_What the exercise asks_
Copy the passage of the Touro dental school article between "That’s the hope" and "Lovelace Medical Center.", inclusive, reproducing its wording exactly.

_Exercise text_

Lawmakers haven’t yet agreed on how to solve New Mexico’s healthcare worker shortage through legislation, but one approach could be to get providers to put down roots here by enticing them to train here.
That’s the hope of the founders of Touro Dental Health New Mexico, which is scheduled to officially open in Albuquerque on June 4.
According to its website, the school will be New Mexico’s first pre-doctoral dental school clinical training facility.
It’ll be the sister school to Touro College of Dental Medicine in New York, and located on the campus of Albuquerque’s Lovelace Medical Center.
Dental students will spend two years in clinical training at the Albuquerque school after spending the first two years focused on classroom studies on the Hawthorne, NY campus.
If all goes according to plan, before the end of June, that first group of future doctors won’t just be studying, they’ll be seeing patients.
In an interview with KSFR, Touro’s director of clinical education, Jennifer Oki, said when it reaches full capacity, the school will be a bustling treatment facility.

_Information given_
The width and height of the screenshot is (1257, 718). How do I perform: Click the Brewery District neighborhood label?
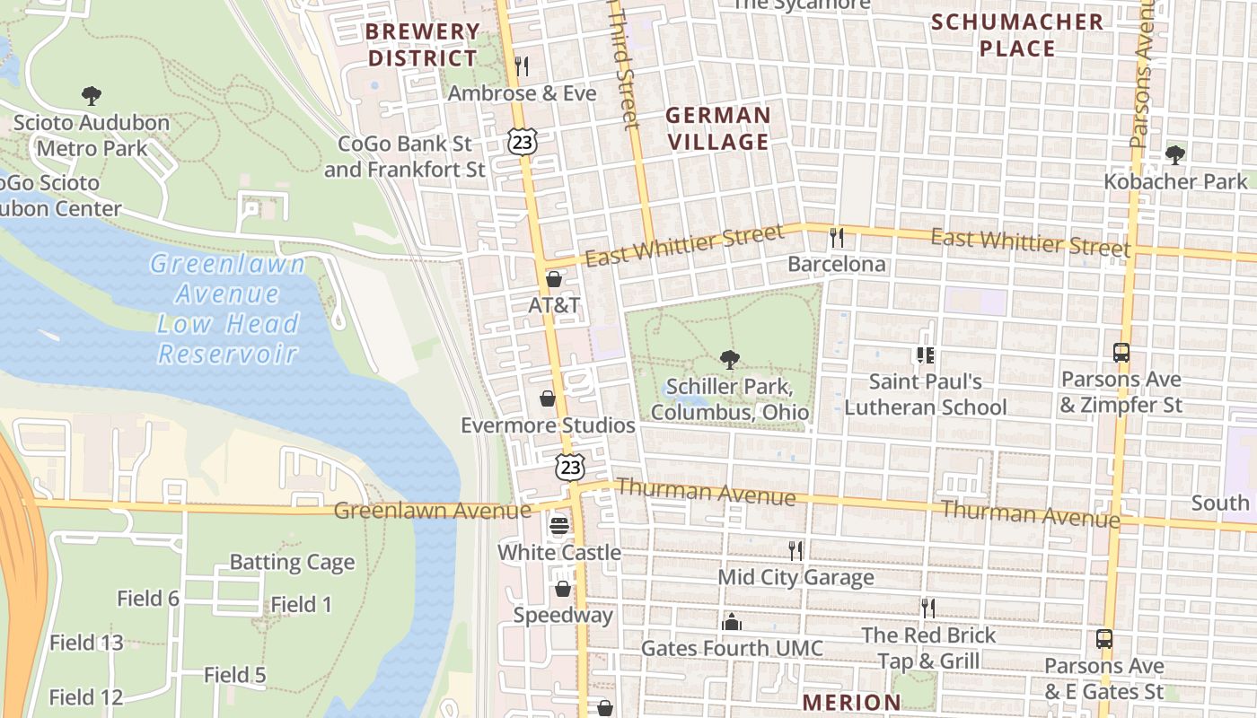[x=423, y=45]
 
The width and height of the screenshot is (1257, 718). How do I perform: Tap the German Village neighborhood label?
[x=717, y=128]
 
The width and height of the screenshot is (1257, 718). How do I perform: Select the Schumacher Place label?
[x=1017, y=35]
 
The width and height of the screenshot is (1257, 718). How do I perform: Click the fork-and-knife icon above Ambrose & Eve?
[x=522, y=66]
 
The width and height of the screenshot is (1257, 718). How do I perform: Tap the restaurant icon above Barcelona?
[x=837, y=237]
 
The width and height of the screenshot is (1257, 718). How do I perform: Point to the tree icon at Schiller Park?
[x=730, y=360]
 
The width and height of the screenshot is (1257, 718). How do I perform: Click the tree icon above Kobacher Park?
[x=1174, y=155]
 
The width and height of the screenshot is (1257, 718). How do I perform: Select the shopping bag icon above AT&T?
[x=554, y=279]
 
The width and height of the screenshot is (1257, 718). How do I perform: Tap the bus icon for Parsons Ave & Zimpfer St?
[x=1121, y=353]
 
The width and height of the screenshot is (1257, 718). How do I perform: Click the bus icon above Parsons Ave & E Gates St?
[x=1104, y=639]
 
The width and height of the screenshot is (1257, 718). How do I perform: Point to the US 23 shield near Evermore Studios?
[x=570, y=467]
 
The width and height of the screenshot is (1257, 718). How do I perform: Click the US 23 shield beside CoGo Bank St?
[x=522, y=140]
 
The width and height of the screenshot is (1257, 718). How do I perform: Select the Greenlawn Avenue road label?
[x=432, y=511]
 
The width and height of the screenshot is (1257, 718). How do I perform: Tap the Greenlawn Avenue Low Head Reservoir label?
[x=228, y=308]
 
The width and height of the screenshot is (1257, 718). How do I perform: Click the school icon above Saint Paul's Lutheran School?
[x=926, y=355]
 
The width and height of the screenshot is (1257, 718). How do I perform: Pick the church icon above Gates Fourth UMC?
[x=732, y=622]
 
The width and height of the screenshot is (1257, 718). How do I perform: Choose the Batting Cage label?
[x=292, y=563]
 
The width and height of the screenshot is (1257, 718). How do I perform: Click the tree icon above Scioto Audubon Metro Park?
[x=91, y=96]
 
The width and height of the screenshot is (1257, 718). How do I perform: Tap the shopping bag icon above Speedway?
[x=563, y=589]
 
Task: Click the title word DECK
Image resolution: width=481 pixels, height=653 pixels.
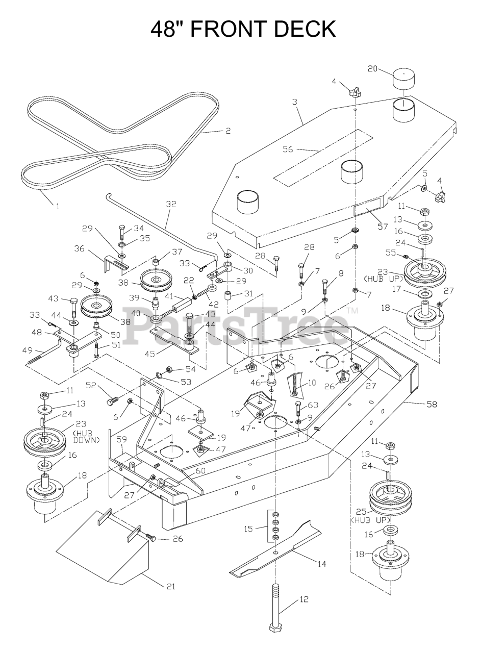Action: [305, 29]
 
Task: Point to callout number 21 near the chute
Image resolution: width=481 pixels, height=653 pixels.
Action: [170, 586]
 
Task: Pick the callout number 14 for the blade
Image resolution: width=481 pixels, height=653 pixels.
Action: [321, 564]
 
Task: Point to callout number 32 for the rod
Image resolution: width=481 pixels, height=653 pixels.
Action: [171, 204]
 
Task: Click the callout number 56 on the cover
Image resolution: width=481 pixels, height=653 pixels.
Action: [288, 149]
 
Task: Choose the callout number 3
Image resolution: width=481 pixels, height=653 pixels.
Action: [294, 102]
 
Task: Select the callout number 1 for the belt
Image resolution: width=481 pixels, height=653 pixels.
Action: [57, 206]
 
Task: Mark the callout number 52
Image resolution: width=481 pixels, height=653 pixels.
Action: [91, 385]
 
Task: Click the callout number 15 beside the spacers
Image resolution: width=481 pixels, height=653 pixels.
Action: [248, 529]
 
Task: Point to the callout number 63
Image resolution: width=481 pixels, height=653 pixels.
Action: [313, 405]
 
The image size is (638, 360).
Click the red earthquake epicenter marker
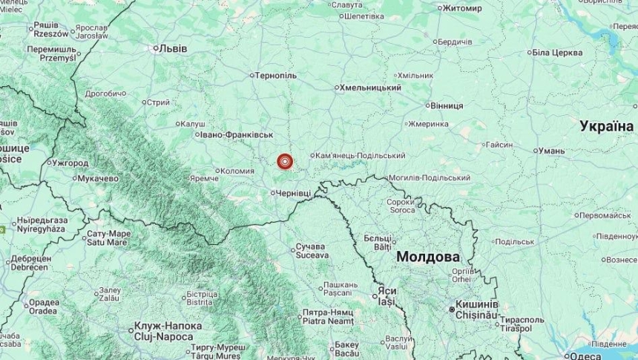click(x=284, y=161)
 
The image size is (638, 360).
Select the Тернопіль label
click(x=276, y=76)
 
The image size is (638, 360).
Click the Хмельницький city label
click(x=371, y=88)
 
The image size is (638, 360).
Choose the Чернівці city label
click(x=294, y=194)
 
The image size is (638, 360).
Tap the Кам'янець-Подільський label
click(x=361, y=156)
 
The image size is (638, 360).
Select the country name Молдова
click(x=427, y=257)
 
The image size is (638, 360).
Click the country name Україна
click(x=606, y=126)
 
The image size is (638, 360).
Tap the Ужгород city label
click(x=71, y=162)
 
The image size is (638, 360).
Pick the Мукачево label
click(x=99, y=179)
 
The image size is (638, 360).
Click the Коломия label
click(x=238, y=171)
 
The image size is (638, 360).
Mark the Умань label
click(x=550, y=151)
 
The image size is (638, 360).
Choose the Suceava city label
click(x=312, y=255)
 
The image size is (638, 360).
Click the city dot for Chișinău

_Solution for this task_
That’s the hope of the founders of Touro Dental Health New Mexico, which is scheduled to officially open in Albuquerque on June 4.
According to its website, the school will be New Mexico’s first pre-doctoral dental school clinical training facility.
It’ll be the sister school to Touro College of Dental Medicine in New York, and located on the campus of Albuquerque’s Lovelace Medical Center.